A retícula impede a execução de contornos perfeitos. Não existem linhas retas reticuladas, elas são sempre descontínuas e denteadas. Imagens com contornos contínuos e regulares seriam um paradoxo para Fiaminghi. Por outro lado, ele sabia que as cores e as formas da natureza não são o objeto da pintura – podem ser o tema da representação pictórica, mas não são a própria representação. A pintura tem compromisso com as cores e as formas pintadas, aquelas que acontecem em cada tela e se reconhecem como um objeto estético.

No momento em que conheceu a transparência da têmpera nas pinceladas de Volpi, Fiaminghi reconheceu-a como o meio perfeito para fazer a desejada síntese da imagem de suas retinas com a imagem formada em seu mundo interior. Como consequência, passou a questionar a geometria e a cor chapada como representações pictóricas.

A partir de uma ideia do final da década de 1950, Fiaminghi realiza em 1960 uma série de retículas em offset com base em experiências com slides. Porém, era um exercício. Entre a técnica mecânica e o gesto manual da pintura, ficou com o humano.

Fiaminghi só parava de pintar nos momentos de crise. Foi assim entre 1981 e 1983, ainda na ressaca do encontro em Paris, em 1979, com Monet e Picasso, Paolo Uccello e David, e da retrospectiva de 1980, Fiaminghi: d écadas 50/60/70, no Museu de Arte Moderna de São

Paulo (MAM). Já com 60 anos, como um jovem aprendiz, a exemplo de Miró, decidiu recomeçar.
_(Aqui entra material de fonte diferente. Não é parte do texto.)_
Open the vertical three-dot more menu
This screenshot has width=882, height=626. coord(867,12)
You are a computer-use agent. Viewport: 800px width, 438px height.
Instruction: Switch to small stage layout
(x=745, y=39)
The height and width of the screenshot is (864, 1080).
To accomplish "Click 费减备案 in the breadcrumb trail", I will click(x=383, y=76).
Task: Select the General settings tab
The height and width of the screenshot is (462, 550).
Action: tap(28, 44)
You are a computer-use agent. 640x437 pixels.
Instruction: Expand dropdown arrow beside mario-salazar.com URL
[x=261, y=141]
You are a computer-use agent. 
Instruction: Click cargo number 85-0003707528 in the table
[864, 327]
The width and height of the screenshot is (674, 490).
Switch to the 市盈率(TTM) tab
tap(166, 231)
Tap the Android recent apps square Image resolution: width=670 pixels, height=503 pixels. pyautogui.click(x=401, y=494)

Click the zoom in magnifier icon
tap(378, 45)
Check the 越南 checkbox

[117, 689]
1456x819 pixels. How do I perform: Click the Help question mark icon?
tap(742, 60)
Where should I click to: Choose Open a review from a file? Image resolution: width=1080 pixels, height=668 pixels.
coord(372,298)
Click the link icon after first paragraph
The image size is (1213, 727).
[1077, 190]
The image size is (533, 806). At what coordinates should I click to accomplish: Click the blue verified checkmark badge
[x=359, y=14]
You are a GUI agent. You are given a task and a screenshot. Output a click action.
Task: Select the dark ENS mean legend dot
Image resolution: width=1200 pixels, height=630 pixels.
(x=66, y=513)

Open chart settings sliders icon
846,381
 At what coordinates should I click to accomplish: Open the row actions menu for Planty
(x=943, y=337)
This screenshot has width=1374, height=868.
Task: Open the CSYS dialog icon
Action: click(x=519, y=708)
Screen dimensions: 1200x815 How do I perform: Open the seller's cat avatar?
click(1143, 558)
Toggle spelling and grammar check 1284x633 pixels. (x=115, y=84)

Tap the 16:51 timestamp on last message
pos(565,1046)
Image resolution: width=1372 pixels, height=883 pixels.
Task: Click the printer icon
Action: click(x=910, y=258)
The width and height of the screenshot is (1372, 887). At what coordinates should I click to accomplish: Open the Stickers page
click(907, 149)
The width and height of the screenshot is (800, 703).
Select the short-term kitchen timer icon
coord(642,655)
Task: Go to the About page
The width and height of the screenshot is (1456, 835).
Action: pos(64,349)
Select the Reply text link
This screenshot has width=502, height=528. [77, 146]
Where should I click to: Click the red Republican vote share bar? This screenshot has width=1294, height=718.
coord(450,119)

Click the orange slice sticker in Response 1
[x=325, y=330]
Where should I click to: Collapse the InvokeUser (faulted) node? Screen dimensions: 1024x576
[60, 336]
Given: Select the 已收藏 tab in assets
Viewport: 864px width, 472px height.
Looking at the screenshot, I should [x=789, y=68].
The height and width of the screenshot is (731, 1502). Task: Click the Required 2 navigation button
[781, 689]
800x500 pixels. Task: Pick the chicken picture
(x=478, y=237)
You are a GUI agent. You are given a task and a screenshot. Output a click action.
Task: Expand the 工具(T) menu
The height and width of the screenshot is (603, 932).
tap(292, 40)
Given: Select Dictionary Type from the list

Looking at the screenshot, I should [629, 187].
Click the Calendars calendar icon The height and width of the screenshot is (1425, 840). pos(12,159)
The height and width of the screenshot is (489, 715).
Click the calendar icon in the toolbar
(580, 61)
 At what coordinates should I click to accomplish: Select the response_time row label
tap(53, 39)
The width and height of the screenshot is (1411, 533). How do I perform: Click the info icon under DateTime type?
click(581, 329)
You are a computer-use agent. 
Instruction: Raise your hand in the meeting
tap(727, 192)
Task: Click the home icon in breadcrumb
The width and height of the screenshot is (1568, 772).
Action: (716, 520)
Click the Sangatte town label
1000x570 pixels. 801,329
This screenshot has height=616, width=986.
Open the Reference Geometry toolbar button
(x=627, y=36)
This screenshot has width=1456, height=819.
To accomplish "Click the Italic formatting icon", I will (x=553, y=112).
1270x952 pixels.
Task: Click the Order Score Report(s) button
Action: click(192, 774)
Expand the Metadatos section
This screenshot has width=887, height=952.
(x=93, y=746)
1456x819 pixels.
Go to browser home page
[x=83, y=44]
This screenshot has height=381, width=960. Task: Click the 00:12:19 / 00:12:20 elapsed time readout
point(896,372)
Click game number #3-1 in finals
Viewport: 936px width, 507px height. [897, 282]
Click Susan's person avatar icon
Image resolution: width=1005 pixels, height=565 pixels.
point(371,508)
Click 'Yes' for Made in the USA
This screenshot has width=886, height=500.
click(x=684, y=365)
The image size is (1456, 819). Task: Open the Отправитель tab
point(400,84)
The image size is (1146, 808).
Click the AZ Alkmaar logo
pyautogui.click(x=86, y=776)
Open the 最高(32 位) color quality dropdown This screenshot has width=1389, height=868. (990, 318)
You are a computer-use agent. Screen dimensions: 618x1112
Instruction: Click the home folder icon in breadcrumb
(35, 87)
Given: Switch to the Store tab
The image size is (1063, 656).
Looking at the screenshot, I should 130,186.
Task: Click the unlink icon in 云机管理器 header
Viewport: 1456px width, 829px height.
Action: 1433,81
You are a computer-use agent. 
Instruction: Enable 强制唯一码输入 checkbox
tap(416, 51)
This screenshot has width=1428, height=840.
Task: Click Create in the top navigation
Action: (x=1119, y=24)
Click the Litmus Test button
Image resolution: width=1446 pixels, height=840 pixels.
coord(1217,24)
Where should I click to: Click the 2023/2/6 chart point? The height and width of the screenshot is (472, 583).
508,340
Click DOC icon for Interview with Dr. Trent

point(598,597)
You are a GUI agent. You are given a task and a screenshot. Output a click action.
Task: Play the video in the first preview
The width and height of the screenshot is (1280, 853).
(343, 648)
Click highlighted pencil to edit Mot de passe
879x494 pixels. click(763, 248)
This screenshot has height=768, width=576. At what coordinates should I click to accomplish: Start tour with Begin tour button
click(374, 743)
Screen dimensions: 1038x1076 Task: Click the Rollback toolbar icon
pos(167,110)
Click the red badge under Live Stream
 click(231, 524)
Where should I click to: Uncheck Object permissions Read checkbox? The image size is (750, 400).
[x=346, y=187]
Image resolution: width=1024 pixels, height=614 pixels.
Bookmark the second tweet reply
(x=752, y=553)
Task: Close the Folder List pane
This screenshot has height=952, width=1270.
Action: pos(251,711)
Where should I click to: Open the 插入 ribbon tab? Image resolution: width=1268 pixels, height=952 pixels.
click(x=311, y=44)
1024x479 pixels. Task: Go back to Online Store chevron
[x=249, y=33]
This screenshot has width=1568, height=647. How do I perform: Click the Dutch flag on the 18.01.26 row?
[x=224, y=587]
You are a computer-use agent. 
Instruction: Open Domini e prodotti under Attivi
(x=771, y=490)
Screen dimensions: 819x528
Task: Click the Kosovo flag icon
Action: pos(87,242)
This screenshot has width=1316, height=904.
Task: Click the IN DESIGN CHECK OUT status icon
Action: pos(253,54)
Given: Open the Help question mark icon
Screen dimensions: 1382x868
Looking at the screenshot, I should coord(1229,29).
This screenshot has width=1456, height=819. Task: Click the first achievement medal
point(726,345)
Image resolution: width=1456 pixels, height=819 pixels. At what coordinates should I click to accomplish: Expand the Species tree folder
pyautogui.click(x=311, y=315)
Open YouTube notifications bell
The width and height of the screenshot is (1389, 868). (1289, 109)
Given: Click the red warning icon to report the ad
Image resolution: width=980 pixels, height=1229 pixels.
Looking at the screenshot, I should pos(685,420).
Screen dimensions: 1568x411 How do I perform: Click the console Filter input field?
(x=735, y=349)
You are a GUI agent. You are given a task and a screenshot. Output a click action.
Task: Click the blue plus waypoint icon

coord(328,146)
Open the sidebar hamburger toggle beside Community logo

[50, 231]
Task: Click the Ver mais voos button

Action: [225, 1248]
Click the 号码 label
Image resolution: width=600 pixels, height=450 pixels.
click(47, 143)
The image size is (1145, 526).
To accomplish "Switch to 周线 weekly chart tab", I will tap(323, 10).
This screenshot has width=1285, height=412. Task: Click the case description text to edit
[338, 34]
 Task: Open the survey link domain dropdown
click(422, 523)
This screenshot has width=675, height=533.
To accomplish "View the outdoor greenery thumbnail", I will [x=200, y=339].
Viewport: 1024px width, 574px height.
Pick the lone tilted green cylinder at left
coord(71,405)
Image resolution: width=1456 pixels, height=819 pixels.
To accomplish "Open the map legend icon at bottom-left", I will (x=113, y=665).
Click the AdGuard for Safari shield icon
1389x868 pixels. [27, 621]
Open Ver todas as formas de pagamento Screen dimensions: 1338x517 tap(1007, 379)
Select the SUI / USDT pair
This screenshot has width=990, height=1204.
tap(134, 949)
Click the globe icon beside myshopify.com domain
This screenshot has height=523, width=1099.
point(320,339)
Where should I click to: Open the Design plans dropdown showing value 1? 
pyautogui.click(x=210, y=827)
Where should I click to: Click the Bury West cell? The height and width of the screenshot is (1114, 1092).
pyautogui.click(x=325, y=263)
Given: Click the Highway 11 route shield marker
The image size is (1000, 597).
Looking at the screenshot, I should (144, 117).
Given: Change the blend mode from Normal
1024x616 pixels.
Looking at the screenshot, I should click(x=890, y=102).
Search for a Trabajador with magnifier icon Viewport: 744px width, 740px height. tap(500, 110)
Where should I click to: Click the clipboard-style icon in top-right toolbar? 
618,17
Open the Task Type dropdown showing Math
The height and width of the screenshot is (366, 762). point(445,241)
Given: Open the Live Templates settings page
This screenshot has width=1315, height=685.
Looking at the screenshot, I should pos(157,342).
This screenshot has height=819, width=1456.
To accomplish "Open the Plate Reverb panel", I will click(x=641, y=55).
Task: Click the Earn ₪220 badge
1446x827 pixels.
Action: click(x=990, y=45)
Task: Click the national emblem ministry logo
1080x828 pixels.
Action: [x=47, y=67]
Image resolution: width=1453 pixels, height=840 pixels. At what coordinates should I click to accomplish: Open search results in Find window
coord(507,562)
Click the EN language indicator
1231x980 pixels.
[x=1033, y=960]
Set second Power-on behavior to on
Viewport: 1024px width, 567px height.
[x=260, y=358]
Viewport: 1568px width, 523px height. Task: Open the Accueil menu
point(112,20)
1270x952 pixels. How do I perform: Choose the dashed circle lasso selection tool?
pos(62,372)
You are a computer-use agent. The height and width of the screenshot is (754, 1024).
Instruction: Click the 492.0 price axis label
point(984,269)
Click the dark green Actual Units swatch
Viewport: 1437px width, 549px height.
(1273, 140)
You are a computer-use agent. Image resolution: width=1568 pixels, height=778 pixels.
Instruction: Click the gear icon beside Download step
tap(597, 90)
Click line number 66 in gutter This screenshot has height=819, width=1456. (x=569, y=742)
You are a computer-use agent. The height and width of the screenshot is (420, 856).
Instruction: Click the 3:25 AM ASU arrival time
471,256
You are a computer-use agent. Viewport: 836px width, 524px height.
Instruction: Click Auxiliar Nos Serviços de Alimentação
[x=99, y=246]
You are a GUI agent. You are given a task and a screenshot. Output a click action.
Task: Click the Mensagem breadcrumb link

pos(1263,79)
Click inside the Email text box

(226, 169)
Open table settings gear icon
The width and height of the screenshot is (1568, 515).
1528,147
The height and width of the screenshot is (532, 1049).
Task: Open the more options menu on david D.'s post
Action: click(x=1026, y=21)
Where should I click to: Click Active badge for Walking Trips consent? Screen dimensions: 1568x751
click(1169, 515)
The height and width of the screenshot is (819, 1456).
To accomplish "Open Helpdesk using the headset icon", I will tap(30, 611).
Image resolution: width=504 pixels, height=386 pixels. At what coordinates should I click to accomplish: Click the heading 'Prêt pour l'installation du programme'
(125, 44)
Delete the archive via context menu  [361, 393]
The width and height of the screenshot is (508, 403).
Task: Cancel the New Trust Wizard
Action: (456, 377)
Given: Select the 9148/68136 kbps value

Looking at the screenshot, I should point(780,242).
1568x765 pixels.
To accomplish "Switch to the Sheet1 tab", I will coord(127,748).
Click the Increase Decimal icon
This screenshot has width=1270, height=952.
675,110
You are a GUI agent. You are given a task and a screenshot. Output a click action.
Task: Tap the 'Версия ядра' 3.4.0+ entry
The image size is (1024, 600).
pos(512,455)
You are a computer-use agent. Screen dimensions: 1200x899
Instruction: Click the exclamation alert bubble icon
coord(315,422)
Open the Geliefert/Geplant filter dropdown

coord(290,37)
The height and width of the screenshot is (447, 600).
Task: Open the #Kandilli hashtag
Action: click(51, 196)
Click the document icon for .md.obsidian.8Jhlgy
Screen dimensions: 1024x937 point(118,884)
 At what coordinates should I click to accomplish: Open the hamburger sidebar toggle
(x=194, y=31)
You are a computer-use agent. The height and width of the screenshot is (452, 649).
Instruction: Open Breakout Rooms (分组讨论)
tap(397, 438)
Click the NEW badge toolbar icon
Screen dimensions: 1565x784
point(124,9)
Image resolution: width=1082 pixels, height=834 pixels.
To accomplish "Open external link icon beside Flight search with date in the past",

Em seu sítio em Eldorado, ia todos os dias à beira da represa Billings para observar a luz e seu “comportamento”, como dizia, “brilhosa e brilhante, através das folhagens”, refletida nas escamas da água, como se gravando uma nova imagem na pedra litográfica da memória.

Nesse período, não produziu nenhuma tela. Mais do que contemplar, ele observava, rastreava, decifrava, buscava e investigava – uma micro e uma macroscopia, como se quisesse ver o que não tinha visto nunca. Depois de tanto torturar-se, aconteceu a sua iluminação. O anjo da pintura mostrou-lhe a verdade. Talvez por isso Décio Pignatari tenha chamado o período posterior do artista de “depois da verdade”. Mesmo “sem saber se a cor é da imaginação ou será que ela é também do olho”, passou a exteriorizar o que tanto observara na natureza, à beira d’água, processado por seu inconsciente e por sua ação pictórica. Suas telas, que chamou de “novas”, encerram o período de implosão da geometria concreta. Passou a assumir-se como um concreto barroco. A composição tornou-se excêntrica, sem um núcleo central, apesar de algumas recaídas. O movimento da pincelada transpôs-se ao movimento das estruturas cromáticas, como aquele das lanças de Paolo Uccello. Ousaria dizer, diacrônicas. A têmpera tornou-se ainda mais fluida e transparente. Quase diáfana, mais sutil que em Volpi. Descobria as “escamadas volutas” que Haroldo de Campos reconheceu nos escritores barrocos.

A partir daí, o que comandou a vida de Fiaminghi foi a urgência de pintar. “Não vim ao mundo a passeio… o tempo urge…” E, todos os dias, como um frade religioso, recolhia-se em seu ateliê para os fazeres da pintura. Nos anos seguintes, a sua obra foi sua vida, sua história.